24 September 2015

Map Reduce with XML Input and Multiple Avro Outputs

Continuing my learning on Map Reduce (after quite a long break) I decided to figure out how to take the Stack Exchange data dumps and convert them from XML to Avro.

The data dumps have one file per table, with the data for each row encoded as attributes within a row tag, eg:

  <row Id="1" PostId="1" VoteTypeId="2" CreationDate="2009-04-30T00:00:00.000" />

The first challenge is therefore how to read an XML file with a map reduce job.

StreamXmlRecordReader and XmlInputFormat

Reading large XML documents with Hadoop has the potential to be tricky as the XML document can span multiple splits, and hence cannot be processed by a single mapper.
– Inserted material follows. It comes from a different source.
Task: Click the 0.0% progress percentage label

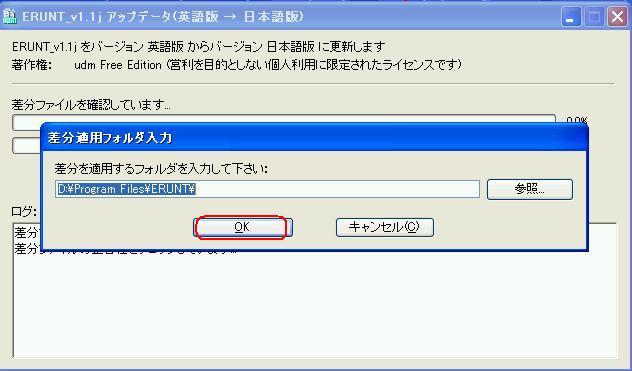Action: point(577,121)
Often a large XML document is actually a collection of relatively small records, which is the case here. The Hadoop Definitive Guide mentions StreamXmlRecordReader as a way to process these sort of documents. You specify the start and end tags that describe how to split the large XML document into records, and then a mapper gets handed a full record at a time. It also mentions an improved XML input format from the Mahout project called XmlInputFormat. Eventually I found a project that used XmlInputFormat, and the entire XmlInputFormat is about 140 lines. It's a pretty good example of how to create a custom input format. The source is on github. Just copying that class into your project is much easier than including the entire Mahout project!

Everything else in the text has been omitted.